PROVIDED RECORDS:
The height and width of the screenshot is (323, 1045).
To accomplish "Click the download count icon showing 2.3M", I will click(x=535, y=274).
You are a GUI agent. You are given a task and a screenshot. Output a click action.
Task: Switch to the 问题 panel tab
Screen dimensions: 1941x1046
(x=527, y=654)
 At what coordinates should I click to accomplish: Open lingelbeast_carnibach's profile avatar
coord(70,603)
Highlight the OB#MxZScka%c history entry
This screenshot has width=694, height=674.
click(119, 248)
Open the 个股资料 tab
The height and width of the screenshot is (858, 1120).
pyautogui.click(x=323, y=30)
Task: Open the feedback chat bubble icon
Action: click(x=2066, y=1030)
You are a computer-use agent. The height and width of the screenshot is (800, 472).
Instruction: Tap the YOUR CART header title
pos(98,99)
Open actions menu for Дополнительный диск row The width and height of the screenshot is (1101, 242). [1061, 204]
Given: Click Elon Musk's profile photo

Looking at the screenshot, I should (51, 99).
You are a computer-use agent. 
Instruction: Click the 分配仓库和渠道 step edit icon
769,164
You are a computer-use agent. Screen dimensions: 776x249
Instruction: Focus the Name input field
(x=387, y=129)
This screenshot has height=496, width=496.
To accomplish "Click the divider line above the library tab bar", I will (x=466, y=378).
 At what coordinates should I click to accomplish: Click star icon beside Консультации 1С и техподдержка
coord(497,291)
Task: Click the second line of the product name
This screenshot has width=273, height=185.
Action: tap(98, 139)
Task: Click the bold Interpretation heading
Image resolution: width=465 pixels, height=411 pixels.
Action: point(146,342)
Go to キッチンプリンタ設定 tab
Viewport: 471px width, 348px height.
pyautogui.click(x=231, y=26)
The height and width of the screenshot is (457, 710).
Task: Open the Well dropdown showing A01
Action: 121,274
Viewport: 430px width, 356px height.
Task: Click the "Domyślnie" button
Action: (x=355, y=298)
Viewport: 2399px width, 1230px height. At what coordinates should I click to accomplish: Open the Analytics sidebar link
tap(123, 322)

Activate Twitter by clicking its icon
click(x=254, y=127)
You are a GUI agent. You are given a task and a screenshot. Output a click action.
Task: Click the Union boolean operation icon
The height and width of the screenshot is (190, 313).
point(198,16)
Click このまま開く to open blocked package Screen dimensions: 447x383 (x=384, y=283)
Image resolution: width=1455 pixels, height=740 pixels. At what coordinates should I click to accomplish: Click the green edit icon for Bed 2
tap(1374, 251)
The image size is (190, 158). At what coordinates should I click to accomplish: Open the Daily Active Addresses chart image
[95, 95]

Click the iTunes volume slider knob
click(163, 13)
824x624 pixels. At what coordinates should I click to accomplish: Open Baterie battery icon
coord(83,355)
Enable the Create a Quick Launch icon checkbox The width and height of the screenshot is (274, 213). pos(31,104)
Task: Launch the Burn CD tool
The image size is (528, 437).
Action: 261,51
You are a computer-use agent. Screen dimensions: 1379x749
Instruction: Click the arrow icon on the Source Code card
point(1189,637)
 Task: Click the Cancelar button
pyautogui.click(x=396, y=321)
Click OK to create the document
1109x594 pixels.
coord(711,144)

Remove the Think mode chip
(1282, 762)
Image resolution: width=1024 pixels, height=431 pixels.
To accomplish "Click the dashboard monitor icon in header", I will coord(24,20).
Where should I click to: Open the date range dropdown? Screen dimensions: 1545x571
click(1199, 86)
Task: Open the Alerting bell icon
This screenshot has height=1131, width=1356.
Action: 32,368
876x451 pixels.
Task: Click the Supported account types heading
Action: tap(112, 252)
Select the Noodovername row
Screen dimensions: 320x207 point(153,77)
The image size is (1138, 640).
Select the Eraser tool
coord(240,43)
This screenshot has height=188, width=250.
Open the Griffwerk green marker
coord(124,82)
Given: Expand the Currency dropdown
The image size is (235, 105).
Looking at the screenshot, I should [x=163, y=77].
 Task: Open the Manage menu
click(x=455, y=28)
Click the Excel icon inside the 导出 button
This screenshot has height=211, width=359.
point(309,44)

WHAT THE TASK REQUIRES: Please pull out each line of the data above that contains the string "Instruction". Case counts.

OUTPUT:
Instruction: Tap the YOUR CART header title
Instruction: Click the 分配仓库和渠道 step edit icon
Instruction: Focus the Name input field
Instruction: Click the arrow icon on the Source Code card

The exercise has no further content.